Durante una reunión con representantes de la Federación de Asociaciones Municipales de Bolivia (FAM-Bolivia), el mandatario justificó la decisión por la necesidad de reducir el gasto público en combustibles, argumentando que cualquier retroceso significaría limitar los recursos destinados a infraestructura, salud y educación.
"Si retrocedo en este decreto, les voy a quitar plata a ustedes", afirmó Paz en respuesta a las demandas de los municipios.
El ministro de la Presidencia, Fernando Aramayo, reveló que la liberalización de los precios de los combustibles es una de las condiciones impuestas por el Fondo Monetario Internacional (FMI) para que Bolivia acceda a un financiamiento externo. Esta medida ha sido defendida a pesar de las solicitudes de derogación por parte de la FAM, que ha planteado un diálogo alrededor del 50/50.
En julio de este año, el Gobierno formalizó su solicitud de auxilio al FMI, buscando un acuerdo que inicialmente podría alcanzar los 1.900 millones de dólares, esperando un adelanto para septiembre. Sin embargo, la aprobación debe contar con el visto bueno de la junta del FMI y de la Asamblea Plurinacional, lo que ha generado incertidumbre en medio de un contexto de crisis generalizada y posibles bloqueos.

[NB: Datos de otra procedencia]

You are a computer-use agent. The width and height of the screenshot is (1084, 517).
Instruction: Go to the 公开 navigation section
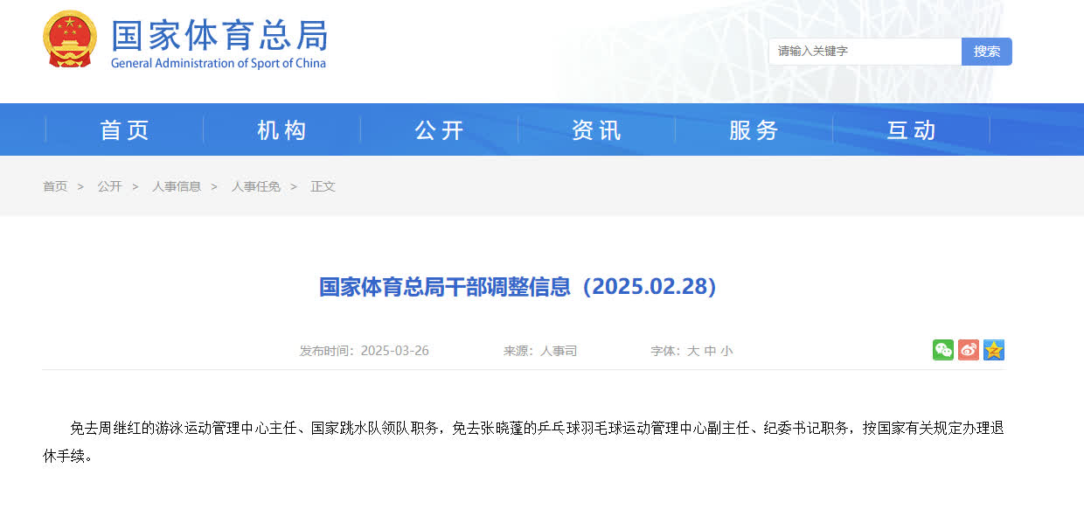click(x=439, y=130)
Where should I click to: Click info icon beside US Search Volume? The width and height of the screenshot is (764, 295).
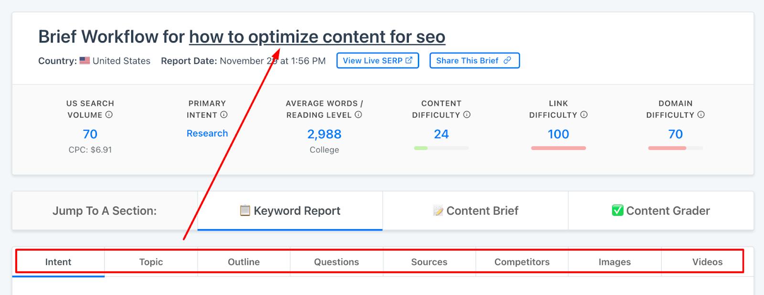[x=109, y=115]
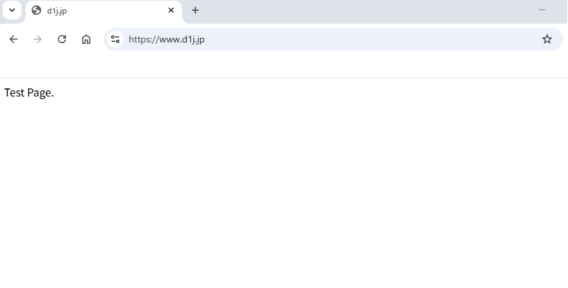
Task: Click the word "Test" on the page
Action: click(x=14, y=93)
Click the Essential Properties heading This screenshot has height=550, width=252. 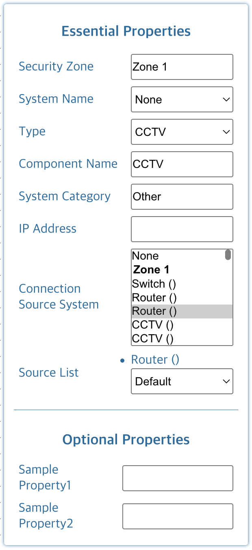tap(126, 31)
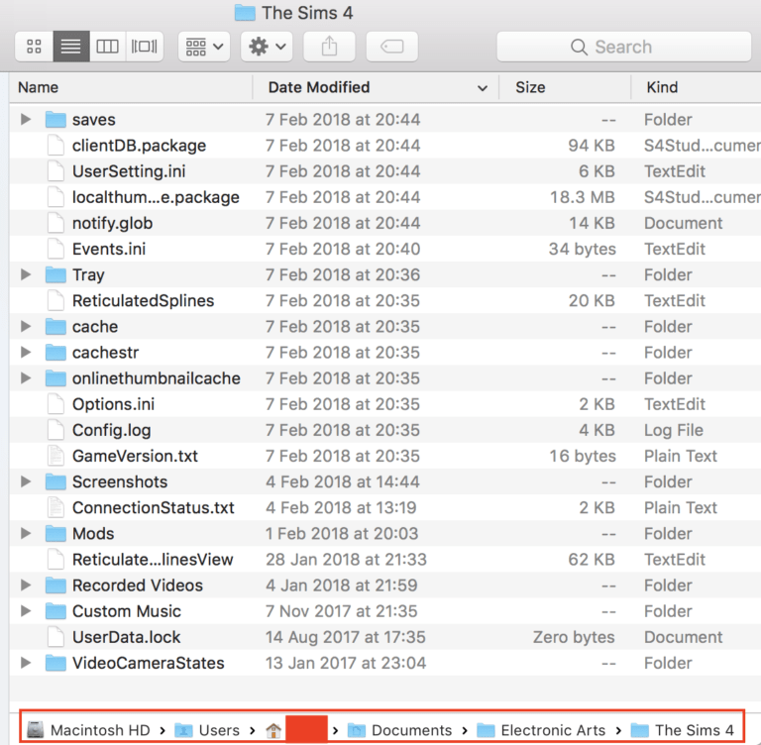Expand the Mods folder disclosure triangle
The height and width of the screenshot is (745, 761).
pyautogui.click(x=26, y=534)
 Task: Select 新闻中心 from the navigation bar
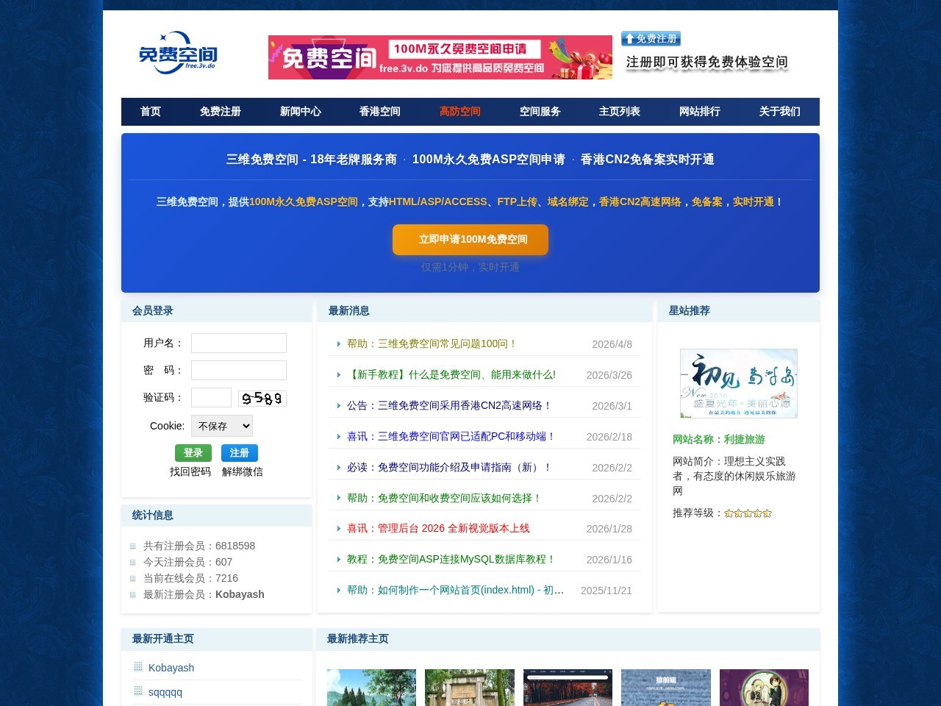(300, 111)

La Cámara Agropecuaria del Oriente (CAO) ha manifestado su rechazo a la normativa y ha establecido un plazo hasta el domingo para que el Gobierno revoque el decreto. De no cumplirse, se prevé que el Comité Pro Santa Cruz convoque a una Asamblea de la Cruceñidad para definir próximas acciones, mientras los enfrentamientos en carreteras se intensifican.
Por su parte, el gobernador de Santa Cruz, Juan Pablo Velasco, anunció que está trabajando en alternativas para asegurar el abastecimiento de diésel y gasolina, buscando colaborar con el sector privado para importar combustible, aunque aún no ha proporcionado detalles sobre cómo se concretaría esta estrategia.
El conflicto actual entre el Gobierno y los sectores productivos refleja una lucha por el control del costo del diésel, donde se enfrentan las disposiciones de la autoridad central y las demandas locales por un precio accesible. Mientras Santa Cruz se esfuerza por garantizar el suministro, la discusión sobre los precios continúa sin un consenso claro.